◆ What to do: The result must match the data exactly, line for line.

◆ Information given:
◆ ◆ ◆ ◆ ◆

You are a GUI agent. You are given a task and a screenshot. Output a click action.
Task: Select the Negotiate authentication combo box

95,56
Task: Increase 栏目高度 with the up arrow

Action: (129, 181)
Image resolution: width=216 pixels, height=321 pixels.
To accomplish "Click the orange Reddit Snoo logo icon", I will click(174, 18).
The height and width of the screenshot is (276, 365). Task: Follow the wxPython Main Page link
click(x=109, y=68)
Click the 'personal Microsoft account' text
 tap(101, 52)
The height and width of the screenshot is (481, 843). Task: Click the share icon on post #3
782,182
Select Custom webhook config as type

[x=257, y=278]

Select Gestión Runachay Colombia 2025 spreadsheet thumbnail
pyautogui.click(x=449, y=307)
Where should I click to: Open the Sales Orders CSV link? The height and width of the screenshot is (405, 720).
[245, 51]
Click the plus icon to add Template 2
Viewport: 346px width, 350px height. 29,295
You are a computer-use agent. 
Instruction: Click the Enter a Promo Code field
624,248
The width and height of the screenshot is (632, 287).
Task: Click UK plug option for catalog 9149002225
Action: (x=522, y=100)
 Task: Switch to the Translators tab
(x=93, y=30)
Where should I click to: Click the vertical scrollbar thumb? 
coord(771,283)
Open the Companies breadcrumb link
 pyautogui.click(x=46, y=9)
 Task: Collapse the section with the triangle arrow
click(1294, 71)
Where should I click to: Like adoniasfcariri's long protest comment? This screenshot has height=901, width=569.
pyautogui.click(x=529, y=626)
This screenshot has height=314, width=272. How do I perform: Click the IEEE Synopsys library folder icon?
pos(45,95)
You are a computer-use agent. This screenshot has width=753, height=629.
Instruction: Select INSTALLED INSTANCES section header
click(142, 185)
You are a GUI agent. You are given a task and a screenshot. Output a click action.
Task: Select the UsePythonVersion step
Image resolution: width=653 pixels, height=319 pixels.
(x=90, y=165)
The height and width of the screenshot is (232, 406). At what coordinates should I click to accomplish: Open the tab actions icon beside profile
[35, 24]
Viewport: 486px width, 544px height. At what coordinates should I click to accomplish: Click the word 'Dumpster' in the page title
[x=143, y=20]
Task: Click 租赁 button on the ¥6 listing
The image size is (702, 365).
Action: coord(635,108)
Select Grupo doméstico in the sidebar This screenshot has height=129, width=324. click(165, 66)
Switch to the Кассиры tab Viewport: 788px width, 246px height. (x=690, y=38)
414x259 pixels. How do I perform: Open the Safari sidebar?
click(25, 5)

◆ ◆ ◆ ◆ ◆

◆ Worked solution:
You are a GUI agent. You are given a task and a screenshot. Output a click action.
Task: Select the Negotiate authentication combo box

95,56
Task: Increase 栏目高度 with the up arrow

Action: (129, 181)
Image resolution: width=216 pixels, height=321 pixels.
To accomplish "Click the orange Reddit Snoo logo icon", I will click(174, 18).
The height and width of the screenshot is (276, 365). Task: Follow the wxPython Main Page link
click(x=109, y=68)
Click the 'personal Microsoft account' text
 tap(101, 52)
The height and width of the screenshot is (481, 843). Task: Click the share icon on post #3
782,182
Select Custom webhook config as type

[x=257, y=278]

Select Gestión Runachay Colombia 2025 spreadsheet thumbnail
pyautogui.click(x=449, y=307)
Where should I click to: Open the Sales Orders CSV link? The height and width of the screenshot is (405, 720).
[245, 51]
Click the plus icon to add Template 2
Viewport: 346px width, 350px height. 29,295
You are a computer-use agent. 
Instruction: Click the Enter a Promo Code field
624,248
The width and height of the screenshot is (632, 287).
Task: Click UK plug option for catalog 9149002225
Action: (x=522, y=100)
 Task: Switch to the Translators tab
(x=93, y=30)
Where should I click to: Click the vertical scrollbar thumb? 
coord(771,283)
Open the Companies breadcrumb link
 pyautogui.click(x=46, y=9)
 Task: Collapse the section with the triangle arrow
click(1294, 71)
Where should I click to: Like adoniasfcariri's long protest comment? This screenshot has height=901, width=569.
pyautogui.click(x=529, y=626)
This screenshot has height=314, width=272. How do I perform: Click the IEEE Synopsys library folder icon?
pos(45,95)
You are a computer-use agent. This screenshot has width=753, height=629.
Instruction: Select INSTALLED INSTANCES section header
click(142, 185)
You are a GUI agent. You are given a task and a screenshot. Output a click action.
Task: Select the UsePythonVersion step
Image resolution: width=653 pixels, height=319 pixels.
(x=90, y=165)
The height and width of the screenshot is (232, 406). At what coordinates should I click to accomplish: Open the tab actions icon beside profile
[35, 24]
Viewport: 486px width, 544px height. At what coordinates should I click to accomplish: Click the word 'Dumpster' in the page title
[x=143, y=20]
Task: Click 租赁 button on the ¥6 listing
The image size is (702, 365).
Action: coord(635,108)
Select Grupo doméstico in the sidebar This screenshot has height=129, width=324. click(165, 66)
Switch to the Кассиры tab Viewport: 788px width, 246px height. (x=690, y=38)
414x259 pixels. How do I perform: Open the Safari sidebar?
click(25, 5)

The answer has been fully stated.